Utah State Historical Society
Today, scientists hypothesize that the inflammatory immune response that triggered Spanish flu in the lungs was probably more resilient to teens, leading to increased fluid retention and a higher likelihood of fatal pneumonia for this age group.
Because the virus has attacked the upper respiratory tract as well as deep in the lungs, coughing and congestion, in addition to severe side effects, were more common (and often fatal) symptoms. These included blue-stained faces due to lack of oxygen, along with hemorrhages and infections that literally drowned victims in their own fluids.

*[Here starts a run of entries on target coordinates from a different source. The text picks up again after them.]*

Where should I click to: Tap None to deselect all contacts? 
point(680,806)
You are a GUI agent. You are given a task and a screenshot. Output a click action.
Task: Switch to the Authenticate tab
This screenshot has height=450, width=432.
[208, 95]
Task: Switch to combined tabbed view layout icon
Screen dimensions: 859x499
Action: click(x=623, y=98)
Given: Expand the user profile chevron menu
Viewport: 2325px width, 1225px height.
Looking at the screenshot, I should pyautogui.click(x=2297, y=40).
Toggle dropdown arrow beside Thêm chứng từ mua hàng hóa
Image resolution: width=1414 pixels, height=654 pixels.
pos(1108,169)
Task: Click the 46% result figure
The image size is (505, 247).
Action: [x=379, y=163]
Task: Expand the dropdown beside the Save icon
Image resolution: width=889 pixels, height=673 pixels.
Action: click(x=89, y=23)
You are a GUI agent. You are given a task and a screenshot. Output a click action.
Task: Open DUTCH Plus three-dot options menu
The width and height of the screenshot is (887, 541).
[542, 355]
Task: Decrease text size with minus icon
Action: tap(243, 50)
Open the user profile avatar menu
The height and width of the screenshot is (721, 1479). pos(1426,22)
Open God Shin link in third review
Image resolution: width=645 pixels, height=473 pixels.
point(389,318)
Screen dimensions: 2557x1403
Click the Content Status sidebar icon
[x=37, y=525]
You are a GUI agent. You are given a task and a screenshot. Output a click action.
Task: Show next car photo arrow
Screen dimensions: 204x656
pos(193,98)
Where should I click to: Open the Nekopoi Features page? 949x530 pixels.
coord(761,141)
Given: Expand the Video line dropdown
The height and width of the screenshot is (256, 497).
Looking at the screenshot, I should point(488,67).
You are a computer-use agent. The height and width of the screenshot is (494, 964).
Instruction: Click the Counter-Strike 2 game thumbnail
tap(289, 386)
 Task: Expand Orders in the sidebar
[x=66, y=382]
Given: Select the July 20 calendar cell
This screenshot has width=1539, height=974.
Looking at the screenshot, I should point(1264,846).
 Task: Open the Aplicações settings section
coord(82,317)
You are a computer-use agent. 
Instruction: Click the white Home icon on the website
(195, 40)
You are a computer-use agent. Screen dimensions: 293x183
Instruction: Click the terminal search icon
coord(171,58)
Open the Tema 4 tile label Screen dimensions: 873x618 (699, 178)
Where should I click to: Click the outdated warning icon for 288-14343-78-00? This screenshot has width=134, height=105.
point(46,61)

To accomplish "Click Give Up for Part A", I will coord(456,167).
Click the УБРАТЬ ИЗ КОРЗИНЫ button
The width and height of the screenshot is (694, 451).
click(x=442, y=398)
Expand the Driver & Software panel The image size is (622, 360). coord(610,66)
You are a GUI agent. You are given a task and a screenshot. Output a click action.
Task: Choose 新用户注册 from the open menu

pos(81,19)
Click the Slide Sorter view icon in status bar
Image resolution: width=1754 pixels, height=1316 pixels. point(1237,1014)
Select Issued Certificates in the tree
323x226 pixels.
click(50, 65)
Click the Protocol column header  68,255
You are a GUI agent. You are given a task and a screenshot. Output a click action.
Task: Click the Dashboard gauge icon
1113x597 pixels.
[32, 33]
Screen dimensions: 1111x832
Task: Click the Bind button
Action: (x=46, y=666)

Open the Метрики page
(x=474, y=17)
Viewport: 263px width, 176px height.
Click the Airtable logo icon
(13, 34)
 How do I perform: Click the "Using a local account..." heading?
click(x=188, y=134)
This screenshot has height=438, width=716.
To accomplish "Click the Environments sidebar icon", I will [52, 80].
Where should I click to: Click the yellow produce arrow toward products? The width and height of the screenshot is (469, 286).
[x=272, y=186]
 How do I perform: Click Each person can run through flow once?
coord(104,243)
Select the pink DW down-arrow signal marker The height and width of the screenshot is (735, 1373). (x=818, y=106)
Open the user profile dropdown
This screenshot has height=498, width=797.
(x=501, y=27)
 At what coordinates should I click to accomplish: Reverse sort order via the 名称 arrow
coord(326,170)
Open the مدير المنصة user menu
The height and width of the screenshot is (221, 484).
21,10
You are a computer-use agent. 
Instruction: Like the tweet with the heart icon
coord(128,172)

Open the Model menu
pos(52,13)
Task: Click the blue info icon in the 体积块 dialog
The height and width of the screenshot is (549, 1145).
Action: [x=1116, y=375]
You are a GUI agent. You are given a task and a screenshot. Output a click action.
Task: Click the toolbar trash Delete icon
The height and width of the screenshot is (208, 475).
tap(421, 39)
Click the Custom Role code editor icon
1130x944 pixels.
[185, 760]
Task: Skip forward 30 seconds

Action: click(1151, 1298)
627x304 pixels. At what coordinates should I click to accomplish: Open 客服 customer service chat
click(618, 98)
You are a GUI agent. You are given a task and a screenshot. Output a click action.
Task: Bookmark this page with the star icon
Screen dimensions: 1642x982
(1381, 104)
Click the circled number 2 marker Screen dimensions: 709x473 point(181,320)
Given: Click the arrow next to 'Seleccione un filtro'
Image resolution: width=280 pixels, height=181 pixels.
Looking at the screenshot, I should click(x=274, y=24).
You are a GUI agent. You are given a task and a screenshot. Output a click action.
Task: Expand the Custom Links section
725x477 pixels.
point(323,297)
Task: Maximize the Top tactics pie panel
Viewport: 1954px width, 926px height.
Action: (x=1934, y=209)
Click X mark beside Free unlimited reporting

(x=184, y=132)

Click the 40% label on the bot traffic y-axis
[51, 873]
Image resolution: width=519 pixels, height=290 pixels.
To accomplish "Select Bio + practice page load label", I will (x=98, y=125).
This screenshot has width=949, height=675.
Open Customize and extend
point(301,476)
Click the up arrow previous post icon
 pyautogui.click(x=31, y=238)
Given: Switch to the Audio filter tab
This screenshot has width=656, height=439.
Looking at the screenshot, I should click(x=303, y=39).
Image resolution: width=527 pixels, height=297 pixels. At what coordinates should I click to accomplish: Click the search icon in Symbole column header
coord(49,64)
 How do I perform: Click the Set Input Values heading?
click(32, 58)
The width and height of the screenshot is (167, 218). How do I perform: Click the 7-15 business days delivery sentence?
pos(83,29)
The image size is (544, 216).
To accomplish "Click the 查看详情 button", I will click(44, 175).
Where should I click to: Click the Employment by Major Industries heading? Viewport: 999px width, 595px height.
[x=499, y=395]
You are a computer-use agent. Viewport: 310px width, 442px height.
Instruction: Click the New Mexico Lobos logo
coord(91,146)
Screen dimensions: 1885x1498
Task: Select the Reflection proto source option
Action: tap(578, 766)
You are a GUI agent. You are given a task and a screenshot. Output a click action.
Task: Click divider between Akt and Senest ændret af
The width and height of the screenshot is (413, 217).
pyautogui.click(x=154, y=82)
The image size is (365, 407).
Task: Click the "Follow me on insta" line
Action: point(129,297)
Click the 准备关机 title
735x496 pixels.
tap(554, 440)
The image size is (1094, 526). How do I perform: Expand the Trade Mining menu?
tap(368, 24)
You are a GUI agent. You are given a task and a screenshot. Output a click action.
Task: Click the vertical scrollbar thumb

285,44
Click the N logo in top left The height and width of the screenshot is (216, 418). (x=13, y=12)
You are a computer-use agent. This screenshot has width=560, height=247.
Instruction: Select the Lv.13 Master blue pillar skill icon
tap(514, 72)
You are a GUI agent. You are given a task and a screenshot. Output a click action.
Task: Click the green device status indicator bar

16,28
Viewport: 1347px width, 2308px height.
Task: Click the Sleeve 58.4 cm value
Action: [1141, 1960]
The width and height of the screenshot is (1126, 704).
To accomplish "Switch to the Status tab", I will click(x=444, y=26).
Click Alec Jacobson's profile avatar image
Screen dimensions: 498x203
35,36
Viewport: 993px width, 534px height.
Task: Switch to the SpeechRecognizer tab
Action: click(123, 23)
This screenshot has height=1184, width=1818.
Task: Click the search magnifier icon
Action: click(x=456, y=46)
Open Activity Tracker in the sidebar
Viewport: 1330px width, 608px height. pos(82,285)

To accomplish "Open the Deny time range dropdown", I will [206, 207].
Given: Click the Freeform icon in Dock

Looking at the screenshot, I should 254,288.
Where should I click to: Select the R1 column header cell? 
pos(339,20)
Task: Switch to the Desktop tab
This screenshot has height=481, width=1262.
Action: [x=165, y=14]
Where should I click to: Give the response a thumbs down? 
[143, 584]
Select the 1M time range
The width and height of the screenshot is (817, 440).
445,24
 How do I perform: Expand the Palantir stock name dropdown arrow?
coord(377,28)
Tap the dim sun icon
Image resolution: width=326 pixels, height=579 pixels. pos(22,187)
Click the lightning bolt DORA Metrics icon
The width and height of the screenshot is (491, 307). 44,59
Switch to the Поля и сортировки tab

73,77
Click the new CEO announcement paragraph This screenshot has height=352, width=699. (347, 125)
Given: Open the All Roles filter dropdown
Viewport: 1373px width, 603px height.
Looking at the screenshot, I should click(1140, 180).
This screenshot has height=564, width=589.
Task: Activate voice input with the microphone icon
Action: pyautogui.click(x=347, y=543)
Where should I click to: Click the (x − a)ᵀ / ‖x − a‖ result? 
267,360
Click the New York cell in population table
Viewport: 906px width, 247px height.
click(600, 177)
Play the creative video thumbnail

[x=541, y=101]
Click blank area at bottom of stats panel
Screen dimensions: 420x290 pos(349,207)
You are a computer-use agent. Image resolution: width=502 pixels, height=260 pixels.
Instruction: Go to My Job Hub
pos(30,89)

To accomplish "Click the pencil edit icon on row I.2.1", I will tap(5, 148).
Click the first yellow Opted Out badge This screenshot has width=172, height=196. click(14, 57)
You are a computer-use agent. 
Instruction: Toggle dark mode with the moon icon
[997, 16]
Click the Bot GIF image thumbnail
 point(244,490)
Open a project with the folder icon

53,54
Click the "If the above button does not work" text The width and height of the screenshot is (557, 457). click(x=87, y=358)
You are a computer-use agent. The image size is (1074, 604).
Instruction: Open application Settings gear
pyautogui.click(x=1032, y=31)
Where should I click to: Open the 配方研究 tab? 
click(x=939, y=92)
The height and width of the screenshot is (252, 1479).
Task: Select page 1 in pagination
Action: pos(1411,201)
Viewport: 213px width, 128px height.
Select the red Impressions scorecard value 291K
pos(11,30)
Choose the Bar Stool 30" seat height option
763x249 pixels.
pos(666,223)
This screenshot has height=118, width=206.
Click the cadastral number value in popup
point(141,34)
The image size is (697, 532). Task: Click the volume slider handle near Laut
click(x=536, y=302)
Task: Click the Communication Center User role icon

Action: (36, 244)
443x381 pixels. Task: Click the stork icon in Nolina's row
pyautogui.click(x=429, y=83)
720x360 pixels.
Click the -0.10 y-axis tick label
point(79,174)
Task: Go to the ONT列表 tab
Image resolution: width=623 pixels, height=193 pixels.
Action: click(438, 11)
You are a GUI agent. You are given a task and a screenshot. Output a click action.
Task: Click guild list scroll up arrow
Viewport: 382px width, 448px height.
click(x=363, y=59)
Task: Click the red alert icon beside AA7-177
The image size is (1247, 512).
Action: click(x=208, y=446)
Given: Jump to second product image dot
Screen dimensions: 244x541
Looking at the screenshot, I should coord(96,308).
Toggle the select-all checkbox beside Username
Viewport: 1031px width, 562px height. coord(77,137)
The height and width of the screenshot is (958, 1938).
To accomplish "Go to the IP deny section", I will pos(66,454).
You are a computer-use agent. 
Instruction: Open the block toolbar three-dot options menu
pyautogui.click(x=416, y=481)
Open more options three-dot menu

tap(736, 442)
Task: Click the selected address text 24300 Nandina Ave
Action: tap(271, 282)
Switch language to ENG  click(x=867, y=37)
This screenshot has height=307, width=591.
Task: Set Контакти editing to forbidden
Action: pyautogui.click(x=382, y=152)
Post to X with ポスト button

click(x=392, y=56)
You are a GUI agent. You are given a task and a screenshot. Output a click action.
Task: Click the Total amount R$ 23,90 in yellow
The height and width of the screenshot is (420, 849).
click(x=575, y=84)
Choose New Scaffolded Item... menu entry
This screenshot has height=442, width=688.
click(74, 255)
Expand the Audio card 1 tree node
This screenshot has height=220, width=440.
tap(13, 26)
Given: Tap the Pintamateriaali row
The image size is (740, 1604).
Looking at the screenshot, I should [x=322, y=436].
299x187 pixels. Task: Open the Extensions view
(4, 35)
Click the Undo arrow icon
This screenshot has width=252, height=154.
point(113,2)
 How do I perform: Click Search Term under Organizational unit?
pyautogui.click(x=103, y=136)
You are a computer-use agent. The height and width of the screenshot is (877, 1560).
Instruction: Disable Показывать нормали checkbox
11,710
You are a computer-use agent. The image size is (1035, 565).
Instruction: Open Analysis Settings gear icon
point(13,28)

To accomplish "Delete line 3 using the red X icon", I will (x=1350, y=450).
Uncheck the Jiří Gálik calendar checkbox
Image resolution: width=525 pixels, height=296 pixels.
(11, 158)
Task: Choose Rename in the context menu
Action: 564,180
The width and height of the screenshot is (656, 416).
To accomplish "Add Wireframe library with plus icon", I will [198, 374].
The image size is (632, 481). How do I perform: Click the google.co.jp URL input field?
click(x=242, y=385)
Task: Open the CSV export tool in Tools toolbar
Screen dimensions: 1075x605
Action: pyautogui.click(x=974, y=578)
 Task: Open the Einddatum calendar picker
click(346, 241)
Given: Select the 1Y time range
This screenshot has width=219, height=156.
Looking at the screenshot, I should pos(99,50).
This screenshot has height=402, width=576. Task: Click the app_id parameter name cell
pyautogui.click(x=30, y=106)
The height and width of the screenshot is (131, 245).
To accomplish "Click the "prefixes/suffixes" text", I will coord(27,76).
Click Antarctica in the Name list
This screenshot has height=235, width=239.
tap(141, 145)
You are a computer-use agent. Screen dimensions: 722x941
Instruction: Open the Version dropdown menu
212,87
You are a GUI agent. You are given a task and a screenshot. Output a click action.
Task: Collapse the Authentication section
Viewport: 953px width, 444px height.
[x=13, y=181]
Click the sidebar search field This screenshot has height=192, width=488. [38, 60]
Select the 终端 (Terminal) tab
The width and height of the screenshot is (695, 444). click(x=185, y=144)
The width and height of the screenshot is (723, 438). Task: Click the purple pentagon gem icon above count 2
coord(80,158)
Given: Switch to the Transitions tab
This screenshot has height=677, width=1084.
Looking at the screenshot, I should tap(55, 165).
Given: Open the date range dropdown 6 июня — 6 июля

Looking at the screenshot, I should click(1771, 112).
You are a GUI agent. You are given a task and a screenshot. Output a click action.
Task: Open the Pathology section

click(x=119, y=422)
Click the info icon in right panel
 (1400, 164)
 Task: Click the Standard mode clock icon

Without modern medicine, doctors prescribed fluids, hot compresses, to ease the constipation of the chest and alcohol (even in the dry state) Utah). With so many people infected, the hospitals quickly filled up and the staff went out. To keep pace with growing demand, improvised health clinics were set up in Utah's church buildings, with teachers closed as volunteer nurses.
A sobering toll
After many long months the number of people reported influenza cases gradually subsided. Although a massive truce day in Salt Lake City led to a predictable eruption on November 11, 1918, many public areas of the state began reopening in December. The epidemic declined significantly in the spring and summer of 1919, and by the spring of 1920 Spain's last flu left Utah.
The Utah State Historical Society
At least 91,799 Utahns were infected and 2,915 died after the pandemic took its course, although Arrington indicates that these numbers are likely to seriously underestimate the true breadth of the disease.
Sure, that caused the end of Spanish flu, although many speculate that the virus eventually mutated into a less deadly strain.
Can a deadly influenza pandemic recur? It is quite possible, scientists say. It could emerge a new influenza virus against which humans have no resistance. This is probably the case of 1918.
Fortunately, we are better prepared for a deadly virus than we were 100 years ago and could possibly develop a vaccine quickly enough to fend off a pandemic. But about the flu and the flu of 1918, there is still so much that we do not yet understand.
As Anne Schuchat, deputy director of the Centers for Disease Control and Prevention, told a seminar on the Spanish flu: "We have many more tools than before, but they are imperfect tools."